Negli ultimi anni di vita aveva aperto la sua casa-laboratorio, ribattezzata Osteria della Pace Eterna agli amici e a tantissimi giovani che vedevano in lui una sorta di profeta, uno dei pochi rimasti a difendere ad ogni costo la pace e la libertà. Grande costruttore di chitarre, non rinunciava ad esprimere la sua, anche polemicamente, sui temi a lui cari: politica, pace, ecologia. Artista unico, da conoscere e apprezzare. “L’amore per Wandré diventa presto una malattia, che noi chiamiamo wandreite”, chiosa Ballestri.
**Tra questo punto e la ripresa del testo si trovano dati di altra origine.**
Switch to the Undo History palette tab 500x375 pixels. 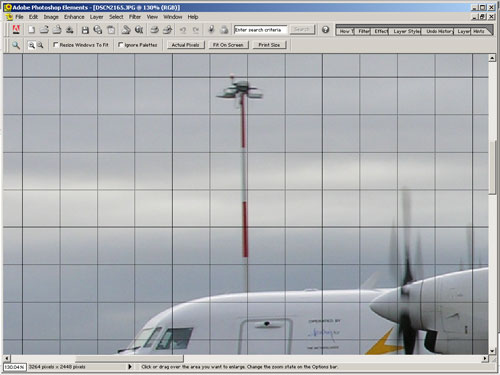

L’ultimo ad essere contagiato è stato Oderso Rubini, storico produttore di Skiantos e della Bologna new wave anni Ottanta che ha collaborato all’organizzazione, accolto nelle file dei Partigiani con il nome di battaglia (tutti ne hanno uno) di “Disko”.
Wandrè la chitarra del futuro
a cura di Marco Ballestri
Museo internazionale e biblioteca della Musica
Palazzo Sanguinetti, Strada Maggiore 34, Bologna
11 maggio- 8 settembre 2024
ingresso libero
Promossa in collaborazione con Regione Emilia-Romagna – Assessorato alla Cultura e Paesaggio.